**Task description**
Restate word for word the entries below, starting with the line with "Click the 1600x900 resolution link" and continuing through the line with "Viewport: 683px width, 310px height.". Include both of those lines and no others.

**Data records**

<<<<

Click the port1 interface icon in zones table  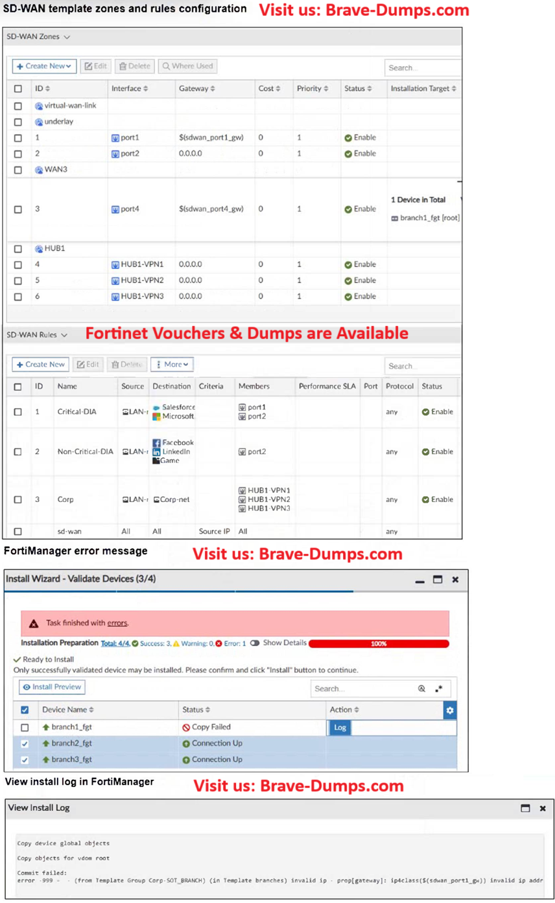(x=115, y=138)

>>>>
<<<<

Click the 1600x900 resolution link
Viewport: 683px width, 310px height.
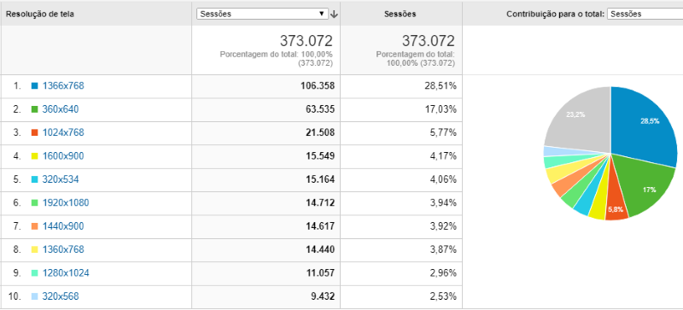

>>>>
<<<<

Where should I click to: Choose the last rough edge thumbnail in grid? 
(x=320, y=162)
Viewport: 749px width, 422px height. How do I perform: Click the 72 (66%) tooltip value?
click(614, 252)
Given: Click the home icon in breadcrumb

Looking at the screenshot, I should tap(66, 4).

>>>>

**Output of the task**
Click the 1600x900 resolution link
Viewport: 683px width, 310px height.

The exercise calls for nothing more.